[TUHS] Early GUI on Linux

Will Senn will.senn at gmail.com
Tue Feb 28 06:56:57 AEST 2023


Paul,
While the background information on X alternatives is interesting, I 
think there's some conflation going on. The distance in time between the 
linux kernel being posted and X being available on it was an eyeblink, 
even back then. There was no serious effort to look at other windowing 
systems in between "hey, what do y'all think of my new kernel - it runs 
gnu stuff" to "here it is with X and X apps".

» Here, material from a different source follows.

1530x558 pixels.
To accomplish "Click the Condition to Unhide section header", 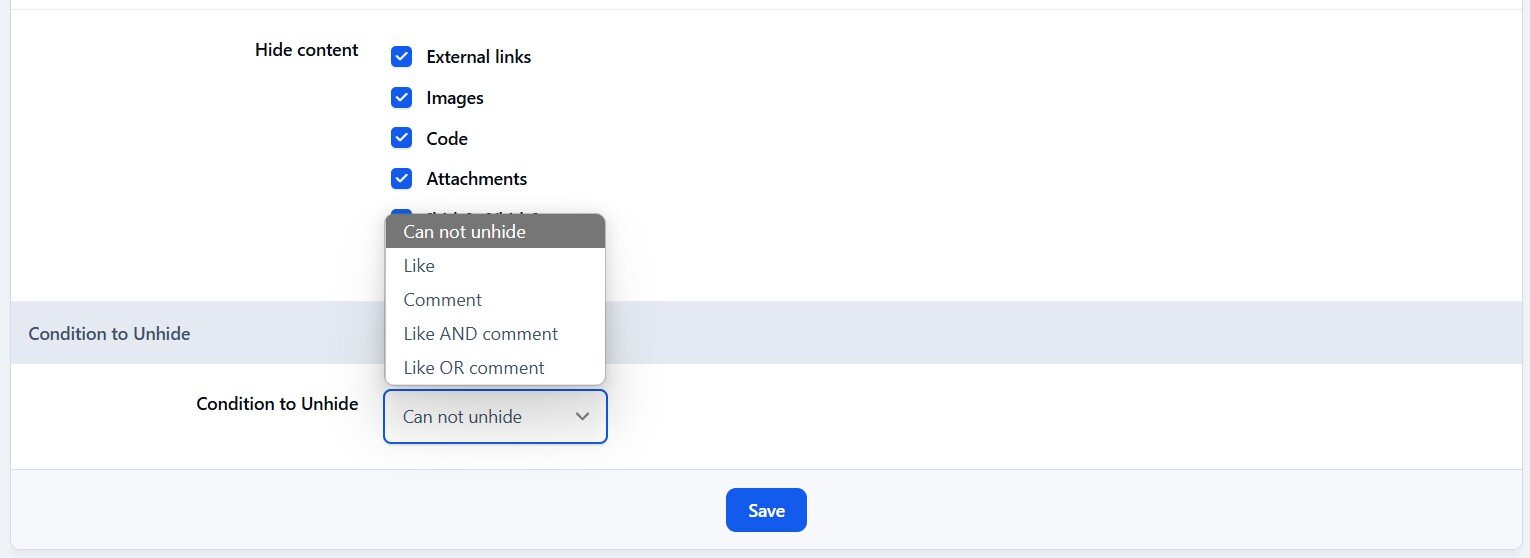I will tap(109, 333).
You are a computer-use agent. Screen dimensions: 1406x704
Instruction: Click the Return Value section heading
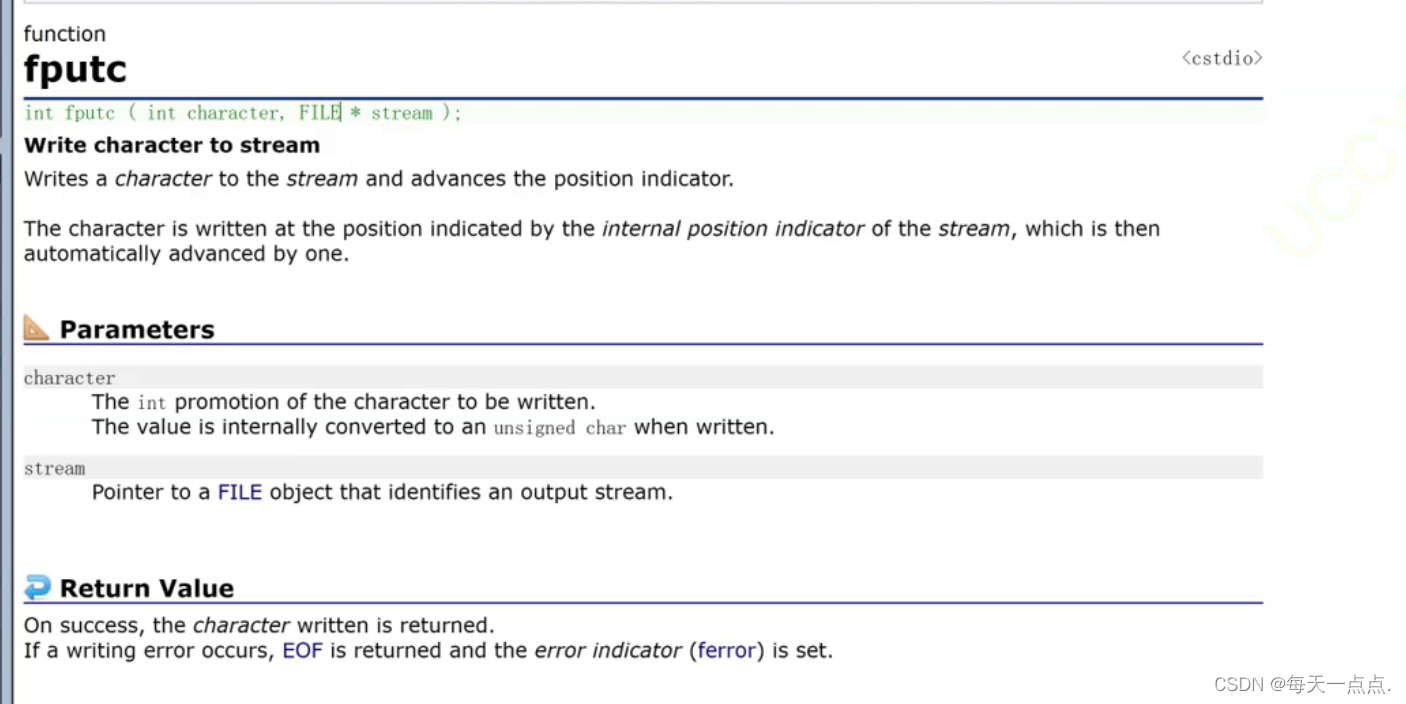[147, 588]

That said, it was a pain to configure, required just the right mix of 
video hardware and other hardware, and wasn't for the faint of heart. As 
X was becoming available on linux licketysplit, some folks either 
couldn't get it running or didn't have the hardware - those folks were 
probably the first to go looking at alternatives, but that didn't 
precede the x on linux effort.

Will

On 2/25/23 3:31 PM, Paul Ruizendaal wrote:
> I think discussion of early Linux is in scope for this list, after all that is 30 years ago. Warren, if that is a mis-assumption please slap my wrist.
>
> Following on from the recent discussion of early workstations and windowing systems, I’m wondering about early windowing on Linux. I only discovered Linux in the later nineties (Red Hat 4.x I think), and by that time Linux already seemed to have settled on Xfree86. At that time svgalib was still around but already abandoned.
>
> By 1993 even student class PC hardware already outperformed the workstations of the early/mid eighties, memory was much more abundant and pixels were no longer bits but bytes (making drawing easier). Also, early Linux was (I think) more local machine oriented, not LAN oriented. Maybe a different system than X would have made sense.
>
> In short, I could imagine a frame buffer device and a compositor for top-level windows (a trail that had been pioneered by Oriel half a decade before), a declarative widget set inspired by the contemporary early browsers and the earlier NeWS, etc. Yet nothing like that happened as far as I know. I vaguely recall an OS from the late 90’s that mixed Linux with a partly in-kernel GUI called “Berlin” or something like that, but I cannot find any trace of that today, so maybe I misremember.
>
> So here are a few things that I am interested in and folks on this list might remember:
>
> - were there any window systems popular on early Linux other than X?
>
> - was there any discussion of alternatives to X?
>
> - was there any discussion of what kernel support for graphics was appropriate?